■ What is being asked ■
Look over the material for the string "Dashboard". Copy every line where it turns up.

========

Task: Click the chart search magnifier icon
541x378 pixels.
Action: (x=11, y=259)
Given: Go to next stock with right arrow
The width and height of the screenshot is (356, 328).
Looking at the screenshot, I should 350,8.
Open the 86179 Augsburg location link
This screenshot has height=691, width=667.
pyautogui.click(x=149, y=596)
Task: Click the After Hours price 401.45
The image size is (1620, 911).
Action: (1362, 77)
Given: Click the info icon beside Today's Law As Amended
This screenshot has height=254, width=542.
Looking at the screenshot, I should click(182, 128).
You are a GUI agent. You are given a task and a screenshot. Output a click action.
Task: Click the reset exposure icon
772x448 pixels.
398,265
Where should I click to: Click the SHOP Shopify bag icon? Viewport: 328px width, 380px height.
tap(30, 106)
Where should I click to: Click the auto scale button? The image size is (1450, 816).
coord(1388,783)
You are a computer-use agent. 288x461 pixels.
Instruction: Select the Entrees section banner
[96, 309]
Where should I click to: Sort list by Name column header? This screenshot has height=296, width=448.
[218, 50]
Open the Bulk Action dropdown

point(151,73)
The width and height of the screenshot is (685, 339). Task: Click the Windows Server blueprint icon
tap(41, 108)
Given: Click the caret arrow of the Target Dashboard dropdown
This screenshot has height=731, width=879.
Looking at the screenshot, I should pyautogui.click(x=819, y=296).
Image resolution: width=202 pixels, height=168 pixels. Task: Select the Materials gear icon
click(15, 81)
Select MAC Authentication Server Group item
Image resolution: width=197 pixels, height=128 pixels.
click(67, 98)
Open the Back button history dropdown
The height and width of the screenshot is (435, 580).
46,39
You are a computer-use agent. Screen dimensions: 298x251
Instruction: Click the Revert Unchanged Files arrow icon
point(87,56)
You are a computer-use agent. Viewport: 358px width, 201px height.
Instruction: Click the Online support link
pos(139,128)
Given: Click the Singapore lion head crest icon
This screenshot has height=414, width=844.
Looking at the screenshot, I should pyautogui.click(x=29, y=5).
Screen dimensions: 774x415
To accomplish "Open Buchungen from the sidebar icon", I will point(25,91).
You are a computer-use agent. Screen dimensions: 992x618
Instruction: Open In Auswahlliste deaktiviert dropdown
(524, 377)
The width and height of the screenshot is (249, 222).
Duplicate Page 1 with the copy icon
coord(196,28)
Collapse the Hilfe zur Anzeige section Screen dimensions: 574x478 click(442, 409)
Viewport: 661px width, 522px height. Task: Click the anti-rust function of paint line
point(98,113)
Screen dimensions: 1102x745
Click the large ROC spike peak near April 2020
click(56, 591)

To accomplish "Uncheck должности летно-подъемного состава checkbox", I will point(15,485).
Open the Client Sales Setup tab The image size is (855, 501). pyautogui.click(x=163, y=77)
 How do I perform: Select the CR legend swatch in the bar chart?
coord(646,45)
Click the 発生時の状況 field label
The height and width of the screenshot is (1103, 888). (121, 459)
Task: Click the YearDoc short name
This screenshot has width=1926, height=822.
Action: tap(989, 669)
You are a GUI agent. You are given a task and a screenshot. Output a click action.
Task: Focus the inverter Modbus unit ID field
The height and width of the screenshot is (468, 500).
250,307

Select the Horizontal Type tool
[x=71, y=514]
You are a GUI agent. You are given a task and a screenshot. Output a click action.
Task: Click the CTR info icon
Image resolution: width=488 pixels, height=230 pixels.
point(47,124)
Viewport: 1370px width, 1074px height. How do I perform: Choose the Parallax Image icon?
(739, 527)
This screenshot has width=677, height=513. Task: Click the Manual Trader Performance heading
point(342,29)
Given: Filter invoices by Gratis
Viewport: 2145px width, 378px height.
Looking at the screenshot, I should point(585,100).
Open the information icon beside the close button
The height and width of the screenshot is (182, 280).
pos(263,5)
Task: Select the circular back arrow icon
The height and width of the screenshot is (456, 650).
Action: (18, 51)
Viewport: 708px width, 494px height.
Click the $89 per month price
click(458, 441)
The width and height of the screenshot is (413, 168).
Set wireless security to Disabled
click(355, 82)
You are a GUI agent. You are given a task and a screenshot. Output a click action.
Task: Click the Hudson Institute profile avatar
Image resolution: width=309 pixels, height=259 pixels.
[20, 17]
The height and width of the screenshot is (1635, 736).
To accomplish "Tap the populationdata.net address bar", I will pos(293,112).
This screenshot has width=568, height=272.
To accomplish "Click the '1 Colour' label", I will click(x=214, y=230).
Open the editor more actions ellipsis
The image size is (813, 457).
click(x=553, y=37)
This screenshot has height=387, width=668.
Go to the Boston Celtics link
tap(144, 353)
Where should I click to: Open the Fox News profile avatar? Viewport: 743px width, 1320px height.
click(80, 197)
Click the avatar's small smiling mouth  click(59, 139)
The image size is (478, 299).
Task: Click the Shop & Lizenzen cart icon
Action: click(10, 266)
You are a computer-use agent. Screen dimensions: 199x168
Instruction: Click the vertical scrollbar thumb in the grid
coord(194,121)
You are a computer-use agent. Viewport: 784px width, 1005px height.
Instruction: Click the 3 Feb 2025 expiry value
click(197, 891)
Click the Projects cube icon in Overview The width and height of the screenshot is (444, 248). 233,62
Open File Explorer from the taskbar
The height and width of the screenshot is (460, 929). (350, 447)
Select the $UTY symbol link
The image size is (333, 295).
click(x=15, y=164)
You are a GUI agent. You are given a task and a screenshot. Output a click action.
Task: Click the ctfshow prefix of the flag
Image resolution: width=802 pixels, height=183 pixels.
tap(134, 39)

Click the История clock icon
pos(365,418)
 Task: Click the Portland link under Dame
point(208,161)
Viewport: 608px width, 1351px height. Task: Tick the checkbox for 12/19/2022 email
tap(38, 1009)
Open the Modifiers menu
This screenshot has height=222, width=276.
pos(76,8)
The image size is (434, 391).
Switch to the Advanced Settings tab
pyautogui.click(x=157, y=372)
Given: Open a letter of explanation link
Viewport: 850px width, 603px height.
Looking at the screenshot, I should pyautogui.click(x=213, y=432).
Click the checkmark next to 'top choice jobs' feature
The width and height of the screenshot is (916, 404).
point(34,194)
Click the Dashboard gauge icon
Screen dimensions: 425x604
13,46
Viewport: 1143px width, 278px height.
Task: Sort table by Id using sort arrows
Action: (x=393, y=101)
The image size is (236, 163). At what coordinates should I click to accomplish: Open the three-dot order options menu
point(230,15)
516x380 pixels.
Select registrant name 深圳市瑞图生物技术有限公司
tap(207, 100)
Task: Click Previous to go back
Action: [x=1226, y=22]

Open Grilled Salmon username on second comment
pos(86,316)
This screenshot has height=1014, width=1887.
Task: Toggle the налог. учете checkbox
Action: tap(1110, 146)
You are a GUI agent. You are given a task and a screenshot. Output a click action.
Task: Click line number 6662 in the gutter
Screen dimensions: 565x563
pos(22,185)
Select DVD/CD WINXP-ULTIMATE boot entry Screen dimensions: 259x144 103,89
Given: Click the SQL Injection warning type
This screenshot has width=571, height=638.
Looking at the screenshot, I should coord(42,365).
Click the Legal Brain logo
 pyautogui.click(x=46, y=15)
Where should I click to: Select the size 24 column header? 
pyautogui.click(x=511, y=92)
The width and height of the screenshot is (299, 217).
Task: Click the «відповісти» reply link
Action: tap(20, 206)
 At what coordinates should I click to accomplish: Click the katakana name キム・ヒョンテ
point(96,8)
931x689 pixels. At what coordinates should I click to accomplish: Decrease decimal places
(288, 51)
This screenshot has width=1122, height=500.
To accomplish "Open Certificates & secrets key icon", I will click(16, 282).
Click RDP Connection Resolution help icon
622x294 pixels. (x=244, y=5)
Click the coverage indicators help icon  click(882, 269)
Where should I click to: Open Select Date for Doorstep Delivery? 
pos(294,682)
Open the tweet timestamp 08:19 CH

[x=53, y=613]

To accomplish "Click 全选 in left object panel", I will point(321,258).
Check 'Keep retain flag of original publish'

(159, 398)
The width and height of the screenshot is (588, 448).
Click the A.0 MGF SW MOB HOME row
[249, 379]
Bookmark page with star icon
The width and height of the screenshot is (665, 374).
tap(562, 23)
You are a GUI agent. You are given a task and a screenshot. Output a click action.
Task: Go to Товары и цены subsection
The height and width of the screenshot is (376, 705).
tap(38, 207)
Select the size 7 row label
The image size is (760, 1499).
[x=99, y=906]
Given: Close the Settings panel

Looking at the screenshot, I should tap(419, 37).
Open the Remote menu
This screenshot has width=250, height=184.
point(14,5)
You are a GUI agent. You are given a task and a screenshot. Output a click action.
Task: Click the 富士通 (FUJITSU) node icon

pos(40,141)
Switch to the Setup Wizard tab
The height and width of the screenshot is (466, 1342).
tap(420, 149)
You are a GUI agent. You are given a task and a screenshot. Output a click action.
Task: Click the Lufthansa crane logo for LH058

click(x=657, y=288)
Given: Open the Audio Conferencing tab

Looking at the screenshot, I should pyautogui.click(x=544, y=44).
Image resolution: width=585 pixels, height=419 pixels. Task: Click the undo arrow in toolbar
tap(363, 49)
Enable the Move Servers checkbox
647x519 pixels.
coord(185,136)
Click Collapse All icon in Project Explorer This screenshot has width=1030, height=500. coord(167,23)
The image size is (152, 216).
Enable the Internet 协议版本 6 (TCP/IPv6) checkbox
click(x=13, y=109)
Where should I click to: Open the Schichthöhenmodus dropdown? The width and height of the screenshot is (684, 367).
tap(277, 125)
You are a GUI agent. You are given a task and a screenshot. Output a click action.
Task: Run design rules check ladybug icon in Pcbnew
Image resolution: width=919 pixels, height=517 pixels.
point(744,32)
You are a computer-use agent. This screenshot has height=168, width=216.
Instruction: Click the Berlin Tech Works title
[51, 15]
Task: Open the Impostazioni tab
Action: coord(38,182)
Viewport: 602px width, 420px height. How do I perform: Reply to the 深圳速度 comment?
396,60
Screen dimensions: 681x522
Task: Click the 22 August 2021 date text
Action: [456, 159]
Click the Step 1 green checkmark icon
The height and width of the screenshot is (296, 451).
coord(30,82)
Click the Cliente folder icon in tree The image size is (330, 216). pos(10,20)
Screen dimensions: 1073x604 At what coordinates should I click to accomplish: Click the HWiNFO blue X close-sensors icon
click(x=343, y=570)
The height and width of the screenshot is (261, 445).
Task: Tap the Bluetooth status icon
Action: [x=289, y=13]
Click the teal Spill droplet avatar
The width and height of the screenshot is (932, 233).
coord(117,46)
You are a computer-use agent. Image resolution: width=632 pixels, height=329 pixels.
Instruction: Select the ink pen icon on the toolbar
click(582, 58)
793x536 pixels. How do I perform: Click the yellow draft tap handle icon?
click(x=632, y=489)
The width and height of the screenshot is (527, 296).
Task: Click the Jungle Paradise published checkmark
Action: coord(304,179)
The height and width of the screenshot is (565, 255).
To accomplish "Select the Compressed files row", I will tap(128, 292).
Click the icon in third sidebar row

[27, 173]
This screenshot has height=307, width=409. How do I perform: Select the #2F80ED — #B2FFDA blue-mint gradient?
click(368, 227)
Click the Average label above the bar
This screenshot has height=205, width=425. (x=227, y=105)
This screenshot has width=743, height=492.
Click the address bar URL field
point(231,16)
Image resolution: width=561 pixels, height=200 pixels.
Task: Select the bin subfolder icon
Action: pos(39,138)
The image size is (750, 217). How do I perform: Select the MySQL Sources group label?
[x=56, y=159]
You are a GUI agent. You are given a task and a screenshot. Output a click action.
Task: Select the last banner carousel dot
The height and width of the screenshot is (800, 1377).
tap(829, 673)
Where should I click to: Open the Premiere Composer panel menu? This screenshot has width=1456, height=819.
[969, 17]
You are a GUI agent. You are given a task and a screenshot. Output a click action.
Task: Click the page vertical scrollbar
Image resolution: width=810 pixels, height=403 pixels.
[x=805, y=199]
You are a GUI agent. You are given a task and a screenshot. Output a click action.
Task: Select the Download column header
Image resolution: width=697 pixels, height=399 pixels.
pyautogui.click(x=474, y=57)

========

■ Answer box ■
Given: Click the caret arrow of the Target Dashboard dropdown
Click the Dashboard gauge icon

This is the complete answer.